1. Field of the Invention
The present invention relates to microwave tubes and, more particularly, to longitudinal interaction tubes such as travelling-wave tubes or klystrons. It can even be applied to gyrotrons. The operation of these tubes is based on an exchange of energy between an electron beam and microwave energy. The electron beam is emitted in a gun, by a cathode. The gun is placed at the input of a tubular interaction space. The electron beam is long and thin. It crosses the interaction space. A focusing device surrounds the interaction space and confines the electrons of the beam to desired paths.
Microwave energy is injected into the interaction space. It interacts with the electron beam and is amplified. The microwave energy is extracted by an appropriate device at an output of the interaction space. The electron beam ends its travel in a collector located at an output of the interaction space.
The interaction space comprises a microwave circuit which is generally either a helix delay line in the case of a travelling-wave tube or a sequence of resonant cavities in the case of a klystron. The interaction space is taken to a potential that is generally a ground.

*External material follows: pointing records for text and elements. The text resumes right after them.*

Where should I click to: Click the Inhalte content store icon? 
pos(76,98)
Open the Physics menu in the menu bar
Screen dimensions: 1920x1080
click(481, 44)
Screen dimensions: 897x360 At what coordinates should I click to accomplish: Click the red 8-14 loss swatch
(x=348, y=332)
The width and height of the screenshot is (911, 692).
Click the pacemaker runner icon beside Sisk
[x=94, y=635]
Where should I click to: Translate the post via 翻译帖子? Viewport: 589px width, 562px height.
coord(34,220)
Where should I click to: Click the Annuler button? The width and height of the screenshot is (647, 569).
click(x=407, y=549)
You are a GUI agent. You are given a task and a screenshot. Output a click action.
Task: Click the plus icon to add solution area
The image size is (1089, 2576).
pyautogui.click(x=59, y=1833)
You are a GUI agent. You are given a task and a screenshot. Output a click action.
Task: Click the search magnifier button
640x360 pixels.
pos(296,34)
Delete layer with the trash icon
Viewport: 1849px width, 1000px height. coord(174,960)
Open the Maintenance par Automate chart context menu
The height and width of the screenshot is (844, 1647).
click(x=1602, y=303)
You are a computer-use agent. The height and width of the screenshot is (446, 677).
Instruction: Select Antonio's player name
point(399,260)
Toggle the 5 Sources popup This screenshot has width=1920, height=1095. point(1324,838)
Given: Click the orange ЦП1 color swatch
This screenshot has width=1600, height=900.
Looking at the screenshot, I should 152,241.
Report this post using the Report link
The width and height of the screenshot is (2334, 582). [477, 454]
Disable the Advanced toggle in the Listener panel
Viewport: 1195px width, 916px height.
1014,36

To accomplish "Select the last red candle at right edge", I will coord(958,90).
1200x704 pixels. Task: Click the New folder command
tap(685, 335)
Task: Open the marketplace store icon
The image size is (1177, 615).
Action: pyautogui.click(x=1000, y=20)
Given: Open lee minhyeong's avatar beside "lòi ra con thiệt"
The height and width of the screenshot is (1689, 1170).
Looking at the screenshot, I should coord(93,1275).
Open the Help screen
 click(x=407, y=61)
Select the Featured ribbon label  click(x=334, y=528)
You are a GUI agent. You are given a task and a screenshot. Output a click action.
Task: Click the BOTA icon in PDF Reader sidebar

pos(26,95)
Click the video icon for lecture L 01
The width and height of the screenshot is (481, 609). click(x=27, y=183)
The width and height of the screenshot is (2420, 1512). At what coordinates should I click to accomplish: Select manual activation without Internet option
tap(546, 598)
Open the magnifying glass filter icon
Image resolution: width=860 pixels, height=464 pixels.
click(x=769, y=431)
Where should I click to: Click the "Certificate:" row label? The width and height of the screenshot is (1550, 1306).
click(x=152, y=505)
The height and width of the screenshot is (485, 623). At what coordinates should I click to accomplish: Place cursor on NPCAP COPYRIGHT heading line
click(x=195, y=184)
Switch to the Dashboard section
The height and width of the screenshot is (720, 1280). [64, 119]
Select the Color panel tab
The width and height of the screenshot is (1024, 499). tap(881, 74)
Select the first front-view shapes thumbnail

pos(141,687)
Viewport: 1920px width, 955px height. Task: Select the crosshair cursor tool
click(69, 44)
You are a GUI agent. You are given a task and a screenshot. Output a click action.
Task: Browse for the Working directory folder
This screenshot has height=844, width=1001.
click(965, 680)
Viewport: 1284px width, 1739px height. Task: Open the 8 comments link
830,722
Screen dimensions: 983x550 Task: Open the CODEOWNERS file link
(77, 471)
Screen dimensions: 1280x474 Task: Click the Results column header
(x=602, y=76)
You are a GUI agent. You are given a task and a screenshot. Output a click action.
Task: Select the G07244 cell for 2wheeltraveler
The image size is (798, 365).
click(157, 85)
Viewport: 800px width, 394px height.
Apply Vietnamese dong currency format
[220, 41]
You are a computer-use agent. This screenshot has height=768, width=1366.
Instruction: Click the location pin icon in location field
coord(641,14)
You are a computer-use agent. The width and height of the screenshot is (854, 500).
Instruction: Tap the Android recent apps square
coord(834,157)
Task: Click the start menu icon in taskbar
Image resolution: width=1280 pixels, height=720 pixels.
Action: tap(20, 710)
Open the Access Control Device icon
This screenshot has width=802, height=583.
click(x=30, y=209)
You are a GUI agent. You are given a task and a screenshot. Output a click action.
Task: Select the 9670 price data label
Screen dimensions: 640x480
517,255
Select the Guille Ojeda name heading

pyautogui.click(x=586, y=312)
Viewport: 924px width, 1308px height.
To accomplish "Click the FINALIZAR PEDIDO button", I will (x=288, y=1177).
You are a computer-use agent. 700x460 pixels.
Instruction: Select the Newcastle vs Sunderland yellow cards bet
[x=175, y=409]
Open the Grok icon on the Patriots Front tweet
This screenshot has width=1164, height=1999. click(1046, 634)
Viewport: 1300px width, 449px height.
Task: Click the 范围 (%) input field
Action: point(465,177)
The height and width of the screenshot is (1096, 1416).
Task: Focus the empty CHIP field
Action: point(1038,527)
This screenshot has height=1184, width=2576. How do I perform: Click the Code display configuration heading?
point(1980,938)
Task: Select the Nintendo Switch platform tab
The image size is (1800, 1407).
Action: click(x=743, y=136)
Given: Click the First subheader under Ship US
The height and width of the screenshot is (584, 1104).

After having yielded a part of its energy to the microwave energy, the electron beam still has substantial kinetic energy when it penetrates the collector. The collector dissipates this energy in the form of heat. The collector, gun and interaction space and brought together in a vacuum envelope that is positioned on a flange mounted on a cold part. The flange contacts a heat-conducting member located between the envelope and the cold part which is cooled by natural or forced convection, by the circulation of a fluid or by radiation. The cooling is done by thermal conduction through the flange. Since the collector is the part that dissipates the greatest amount of heat, it should be especially well cooled. The envelope, at the level of the collector, is held in a clamp that generally forms one piece with the flange.
2. Description of the Prior Art
The efficiency of prior art tubes is generally low, and the energy of the electrons penetrating the collector is greater than that of the microwave collected at output of the tube. To increase this efficiency, it has been necessary to use a so-called "depressed" collector. It is sought to recover a part of the energy of the electrons of the beam by decelerating them. A depressed collector is carried to an intermediate potential between the potential of the cathode and that of the interaction space. The collector may comprise an electrode or several successive electrodes. When there are several electrodes, they are carried to potentials that decrease with distance from the interaction space. The collector then has several stages. The use of a depressed collector contributes to increasing the efficiency of the microwave tube and to reducing the difficulties encountered in removing the heat. The power dissipated as heat on the collector can be reduced to a value close to that of the microwave power at the output of the tube.
This power very often continues to remain high and its discharge calls for a substantial exchange surface area between the flange and the cold part. This may raise problems if it is desired to restrict the space occupied by the tube.
The collector is formed by one or more electrodes in the form of cups, drilled in their central part, insulated from the conductive envelope by non-conductive rods. There may be a difference in temperature of some degrees centigrade between the internal and the external walls of the electrodes. There may be a difference of some tens of degrees between the face of the rods in contact with the electrodes and the face in contact with the envelope. There may be a difference of some hundreds of degrees between the face of the flange in contact with the envelope and the face in contact with the cold part.
Another known approach used to improve the cooling of the tube and notably that of the collector is to integrate heat channels between the electrodes and the envelope of the collector. However, this approach leads to a heavy and bulky tube, the operation of which may border on inefficiency.